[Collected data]
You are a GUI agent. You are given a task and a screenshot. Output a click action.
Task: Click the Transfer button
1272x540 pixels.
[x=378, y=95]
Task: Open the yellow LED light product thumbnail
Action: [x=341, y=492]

Task item:
Your reply should contain every entry, repeated exactly.

Result of the task:
You are a GUI agent. You are given a task and a screenshot. Output a click action.
Task: Click the Transfer button
1272x540 pixels.
[x=378, y=95]
Task: Open the yellow LED light product thumbnail
Action: [x=341, y=492]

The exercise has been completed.